Since taking control of the sport in early 2017, the new owners have made no secret of their desire to give F1 a major shake-up, and along with plans to reduce spending and level the playing field, there is a desire to change the current race weekend, making it more appealing and relevant to the 21st century fan.
Recently, Ross Brawn admitted that a number of changes were being considered, with the intention being to give them a dry run as early as next season.
"In 2020 we’ve got a stable platform in terms of the cars," said the Briton, "things aren’t changing that much and I think that it could be a good opportunity perhaps for one or two races to try some variations.
"I don’t see any other way that we logically progress the race format," he admitted. "I think the basic race format is good, but would a sprint race be interesting, or would some changes to qualifying be interesting. I think the teams are up for doing some variations during a Saturday to see if we can try out a better solution."
"What we need to look at is that by changing the format the costs don't go up," said Guenther Steiner, when asked his thoughts on the possibility of changing the current format, such as a race to decide Sunday's grid or an F2-style sprint race, "that we do more and don't get more out of it.
"There were a lot of things around," he said of the recent meeting with F1 bosses, "but we didn't get around to discuss the detail about it. So when we get to the detail there will be the difficulty because if we change format and it costs a lot more because we do everything differently, there is a point where it is not sustainable.
Asked specifically about holding a qualifying race on Saturday, he said: "That costs more money, because you need more spare parts because you have two races a weekend, you know. You need more MGU-Ks, because they can break. So we need to consider all this stuff."
"Maybe there are some good points in there," said Franz Tost. "But the most important thing is that the teams and the cars are on an equal level on the performance side.
"You can have whatever format but if there are some cars far ahead of the others - one second or even more - then it doesn't change anything.
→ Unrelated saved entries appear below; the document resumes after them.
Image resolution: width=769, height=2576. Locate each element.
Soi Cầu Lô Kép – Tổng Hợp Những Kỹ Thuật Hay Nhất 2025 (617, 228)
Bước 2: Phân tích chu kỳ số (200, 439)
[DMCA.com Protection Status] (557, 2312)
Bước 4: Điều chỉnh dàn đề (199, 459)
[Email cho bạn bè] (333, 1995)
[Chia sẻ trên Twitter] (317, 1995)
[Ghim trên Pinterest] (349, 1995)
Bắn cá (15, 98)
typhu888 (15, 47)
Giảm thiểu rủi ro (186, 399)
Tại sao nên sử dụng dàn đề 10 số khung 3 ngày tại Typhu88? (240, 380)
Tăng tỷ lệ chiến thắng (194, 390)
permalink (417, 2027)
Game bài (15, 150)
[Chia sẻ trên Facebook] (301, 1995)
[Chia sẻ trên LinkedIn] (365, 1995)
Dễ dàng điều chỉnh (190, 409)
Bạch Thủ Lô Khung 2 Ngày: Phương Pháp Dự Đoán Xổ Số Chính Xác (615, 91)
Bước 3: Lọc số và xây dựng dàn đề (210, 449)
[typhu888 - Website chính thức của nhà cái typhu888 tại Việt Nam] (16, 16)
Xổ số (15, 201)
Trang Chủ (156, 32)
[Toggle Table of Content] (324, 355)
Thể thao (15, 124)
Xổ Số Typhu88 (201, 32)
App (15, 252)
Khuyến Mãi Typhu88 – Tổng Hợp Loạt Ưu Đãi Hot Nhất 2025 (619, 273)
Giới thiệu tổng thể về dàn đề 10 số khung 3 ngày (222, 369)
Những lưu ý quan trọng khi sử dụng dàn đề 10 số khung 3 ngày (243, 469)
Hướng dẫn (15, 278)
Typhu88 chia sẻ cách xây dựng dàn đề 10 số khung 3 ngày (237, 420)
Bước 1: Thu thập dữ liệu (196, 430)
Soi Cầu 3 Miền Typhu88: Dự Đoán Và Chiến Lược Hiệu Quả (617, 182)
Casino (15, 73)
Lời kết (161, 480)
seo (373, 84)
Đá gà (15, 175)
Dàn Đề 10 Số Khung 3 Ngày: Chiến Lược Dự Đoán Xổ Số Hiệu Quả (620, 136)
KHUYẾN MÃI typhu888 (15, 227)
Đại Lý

"What we have to provide the fans is a good show and for this the performance of the different teams and of the cars has to be on a level within a few tenths of a second, like it is in the midfield. If you look currently there are three teams far ahead, but the midfield is fighting very close to each other with a difference of a couple of hundredths of a second and there are good fights in between the cars and they show good races and this is what the fans want to see and I don't think this is so much to do with the format."
"I think we could be a bit more progressive on the weekend format," admitted Renault's, Cyril Abiteboul. "I think we need to probably adapt slightly the format to the new audience, to the way that sport is being consumed.
"People are not really interested in sitting for two hours in front of the TV at two o'clock on Sundays, or three o'clock on Sundays," he continued. "I think that's something to take into account.
"Friday running in particular, with very empty grandstands, is for me a bit of a loss of an opportunity. So there is probably some improvement to be made.
"I think we need to be very careful about all detail associated with having some tests into next year, as again next year is tomorrow. The plans are made already; the engines are almost being built as we speak. So if you look at the amount of discussion we had to get to the 22 races, when we start talking about the detail of the consequence of changing the format even on a couple of races, I'm a bit afraid that we see that it is a bit difficult at this late stage of the season.
"So in my opinion we need to do that. But I think it needs to be done properly but with a global commitment, not just testing and maybe it's a bit late already for next year, but clearly doing that for 2021."